Second, they provide lodging for homeless data. Almost as soon as you create one of these guys, little bits of information will start jumping out at you, urging you to move them to a new home in the simple class, easing the housing situation whereever it currently resides (overcrowding is a constant problem for OO ecosystems). In the POC, B was writing that information to the screen making it hard to read inline (in production systems many programmers get the same result by writing it to a log file), but you might find relevant data anywhere; sitting in a field on an otherwise unrelated class, or even in a local variables and copy/pasted (ugh duplication) to other classes when needed. So, if you find ourself copying local variables from one function to the next, or sticking random data bits onto otherwise conceptually intact class definitions, my guess is your system is short on Simple Classes, creating one might be just the ticket.

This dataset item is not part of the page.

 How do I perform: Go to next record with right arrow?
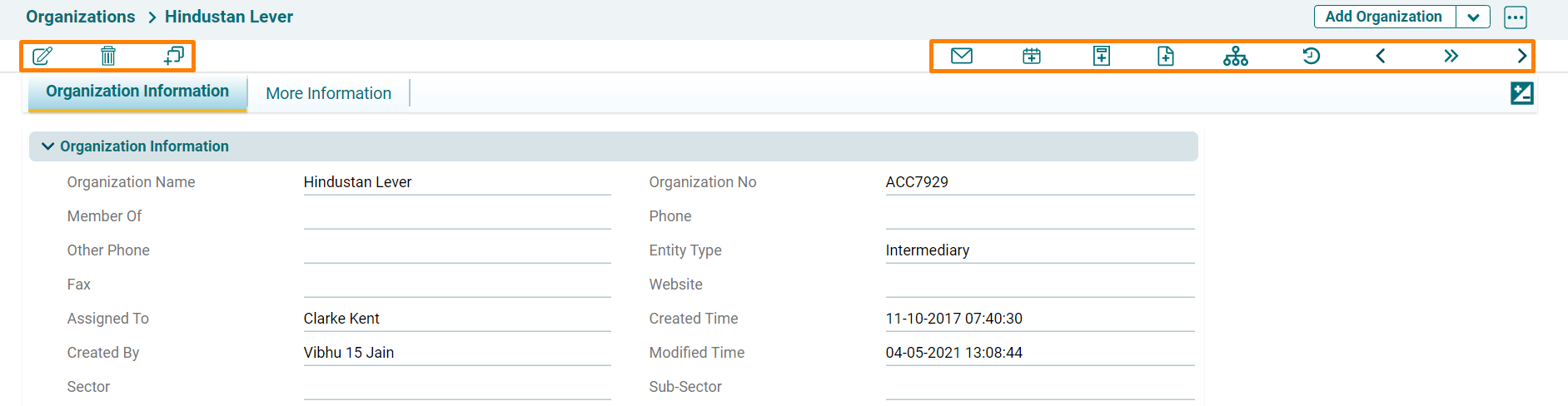1521,57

Third, they facilitate system malleability. Especially when they inherit from an interface or a base class (as in the POC), they can assist with minimizing dependencies. Without the Encryption Exception class, I was left with two choices: Handle generic (Application)Exceptions or inform higher level code of the specific exceptions raised by the API -- requiring them to refernence the API. With one such refernence its not that big of a deal, but what if we had 5 different encryption algorithms? What if there were ten strategies? That's a lot of clutter (and dependency management) that can be eliminated by one "do-nothing" class. This use of simple classes is so widely beneficial that many languages (including C#) make it explicit by introducing the notion of interfaces. Intefaces are just simple classes where the language imposes a permanent immigration ban. So, by all means use interfaces, just remember that objects serve as more than just establishing type relationship (interaces establish the "is-a" relationship, as in, object A is a Foo, and the "uses" relationship as in object A uses a Foo), they also serve as locations of both data and behavior.
And this is what I want to wrap up with (something that's been on Colin's mind a lot lately): Its very easy to lose one of those two concepts along the way when desiging an object-oriented system: Lose the data and your classes start getting names like OperationManager, and take on a procedural quality. Lose the methods, and your code starts to look like a database (or shudder, a domain model).
The cool thing about Simple Classes is that by losing both data and methods (at least for a while) you regain what objects are really about: A concept.